═════ DOCUMENT EXCERPT ═════
Nourish Yourself With Fat Eat Healthy Fat


In the last few decades, Americans have heard conflicting messages about whether to eat a low-fat diet, a diet rich in unsaturated fats, or a diet low in saturated fats. Every year the information dispensed to the public is changing. We aim to demystify some of the confusion about fat in our diet because healthy fat is good for us. Unfortunately, many Standard American Diet eaters are hesitant to include healthy fat on their plate.

Let’s begin with a few basics to clarify some of the confusion about healthy fat before diving deeper into our fat discussion:

1. Fats are an essential nutrient to include in a daily diet. Healthy fat can include both saturated and unsaturated fats found in both plant and animal whole food sources.

2. The best fats to include are those that are less processed and remain closer to their natural form

3. Smoking or overheating oils when cooking will cause oxidation to the fat, thereby increasing the risk of harm to the body. Polyunsaturated fats are at greater risk of becoming oxidized compared to saturated fats due to the differences in their chemical structure.

Understanding the nutrition language of fats will help us to navigate the conflicting messages we have heard and help us to communicate clearly about the different types of fats in food, including saturated, unsaturated and trans fats. To begin, fat is an energy-dense nutrient providing nine calories per gram compared to four calories per gram from protein and carbohydrates.


The body digests fat more slowly than proteins or carbohydrates. Fat in your food can give you long-term energy, or what we like to call slow fuel, for the day, and helps to give you a satiated feeling from a meal. Fat surrounds and protects all the cells in your body, and the fat you eat is incorporated into those cell membranes.
═════ AVAILABLE DATA ═════
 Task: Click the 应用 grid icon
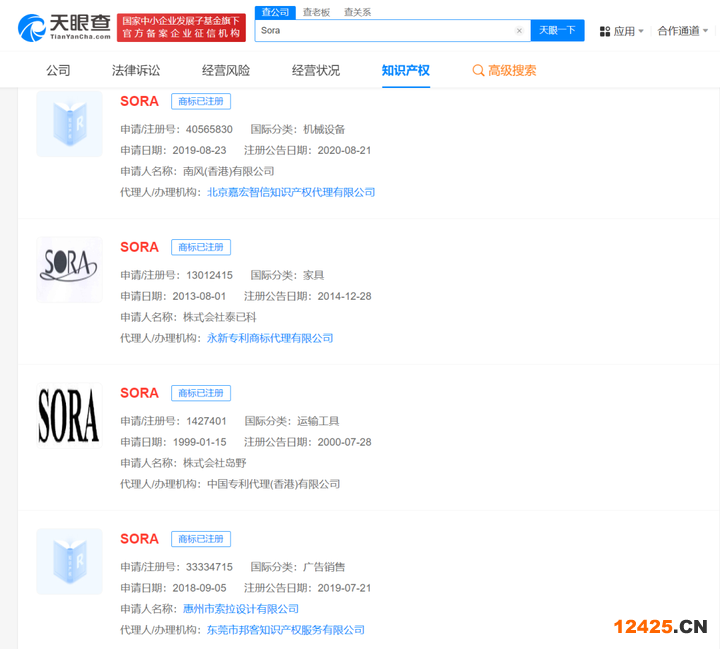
═════
═════ AVAILABLE DATA ═════
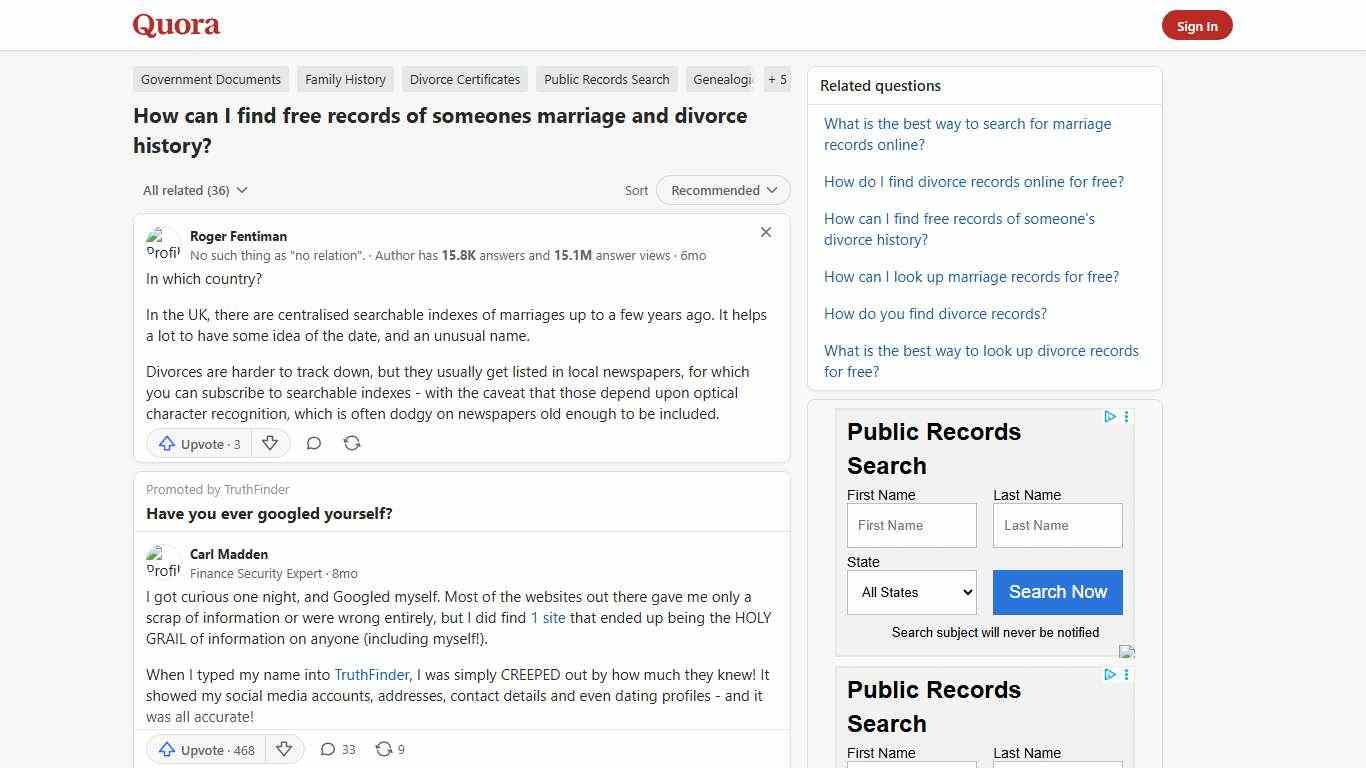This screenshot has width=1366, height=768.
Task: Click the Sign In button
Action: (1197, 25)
═════
◆ **WORK ORDER A**
In the healthy fat article, how many calories does fat provide per gram?
◆ **WORK ORDER B**
Quote the healthy fat article word for word, beginning at the words "1. Fats are" and stopping after "their chemical structure.".

◆ **WRITTEN SOLUTION A**
Nine calories per gram.

◆ **WRITTEN SOLUTION B**
1. Fats are an essential nutrient to include in a daily diet. Healthy fat can include both saturated and unsaturated fats found in both plant and animal whole food sources.

2. The best fats to include are those that are less processed and remain closer to their natural form

3. Smoking or overheating oils when cooking will cause oxidation to the fat, thereby increasing the risk of harm to the body. Polyunsaturated fats are at greater risk of becoming oxidized compared to saturated fats due to the differences in their chemical structure.